Mayo Clinic researchers found that sleep metrics from wrist monitors can identify which COPD patients may need more support during pulmonary rehab.



RT’s Three Key Takeaways:

  1. Predictive Sleep Data: Baseline sleep measures from wearable devices, when combined with machine learning, improved the ability to predict how consistently patients with COPD would participate in home rehabilitation programs.
  2. Personalized Care Delivery: Utilizing a Composite Sleep Health Score allows clinicians to identify patients at risk of dropping out and provide targeted support to improve rehabilitation outcomes.
  3. Enhanced Remote Monitoring: Integrating wearable data into healthcare workflows provides a more detailed view of a patient’s daily patterns than traditional clinical assessments alone, according to researchers.


Sleep data captured with a wearable device could help clinicians better tailor care by identifying patients with chronic obstructive pulmonary disease (COPD) who may need additional support to participate in pulmonary rehabilitation, according to research published in Mayo Clinic Proceedings: Digital Health.

COPD is a long-term lung disease that makes it difficult to breathe after airways become inflamed and narrowed and mucus builds up. The condition can also make sleeping more difficult, affecting a patient’s energy levels and overall health. These factors often influence participation in pulmonary rehabilitation, which includes a combination of exercise, education, and support.

Researchers at Mayo Clinic set out to understand whether a patient’s sleep quality could help predict their level of participation in remote rehabilitation activities. In the study, researchers found that using baseline sleep data from a wrist activity monitor, combined with machine learning and traditional clinical indicators, improved the prediction of how consistently patients would participate in a 12-week home pulmonary rehabilitation program.

The team made those calculations after collecting sleep measures for one week to generate a Composite Sleep Health Score before the home-based pulmonary rehabilitation began. At the end of the 12-week program, analysis showed that including the health score improved the prediction of patient engagement over the study period.

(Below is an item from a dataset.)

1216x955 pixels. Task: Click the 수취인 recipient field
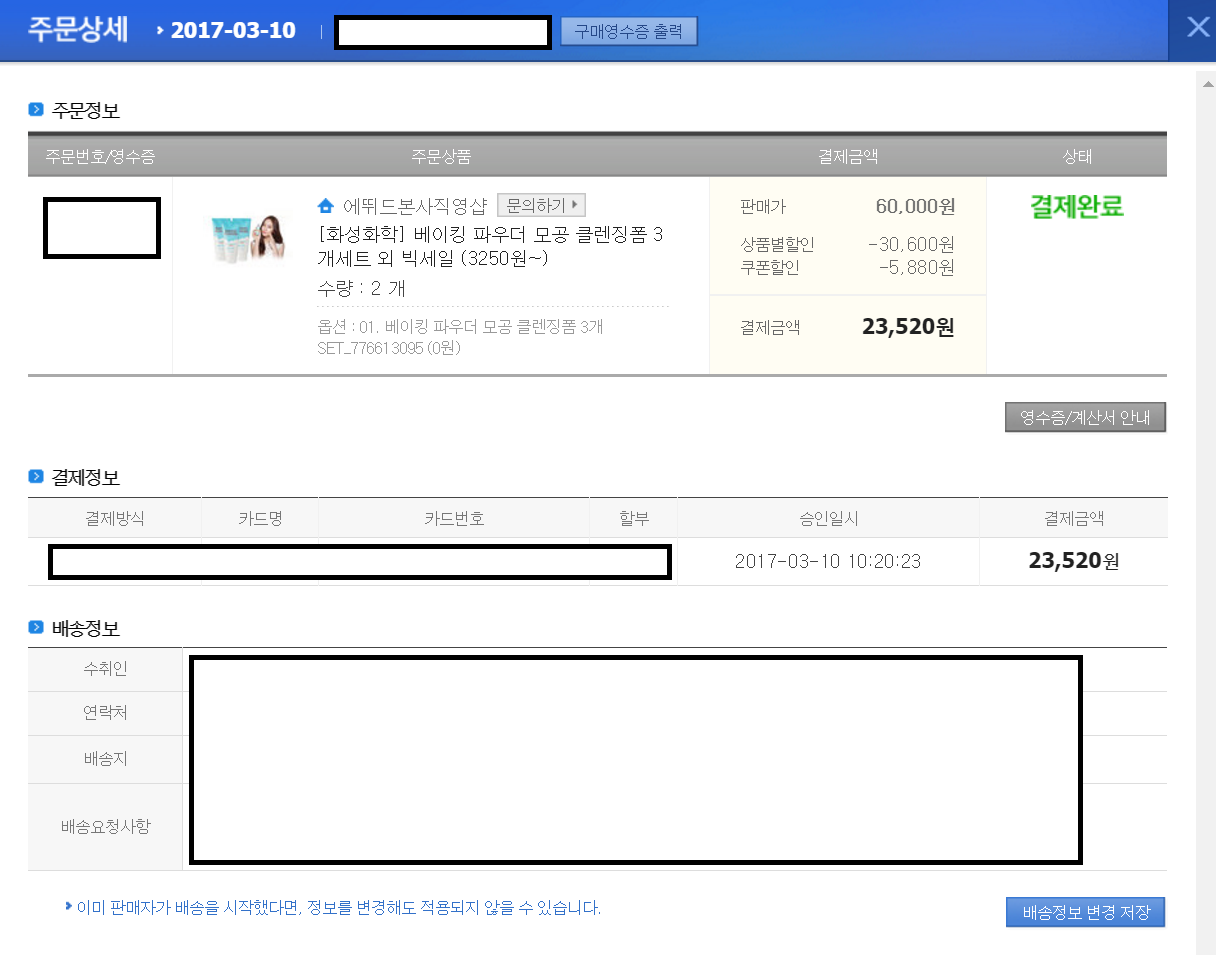[635, 669]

“As a scientist and engineer, I wanted to explore how wearable data could improve the drop-out rates of remote pulmonary rehabilitation programs. By better understanding a patient’s day-to-day life, we can make more personalized and potentially more effective care plan recommendations,” said Stephanie Zawada, PhD, MS, a Mayo Clinic research associate, in a news release.

This information can help clinicians better tailor rehabilitation programs and identify patients who may benefit from additional support. It also may inform the design of future remote healthcare programs.

“Adding wearable data provides a more comprehensive view of a patient’s daily pattern,” said Emma Fortune Ngufor, PhD, a Mayo Clinic researcher, in a news release.

Ngufor noted that sleep data is one of several inputs that can help inform care decisions, alongside clinical assessments and patient-reported information. Researchers noted that additional investigation is needed to validate and refine the model in broader patient populations before broader clinical application.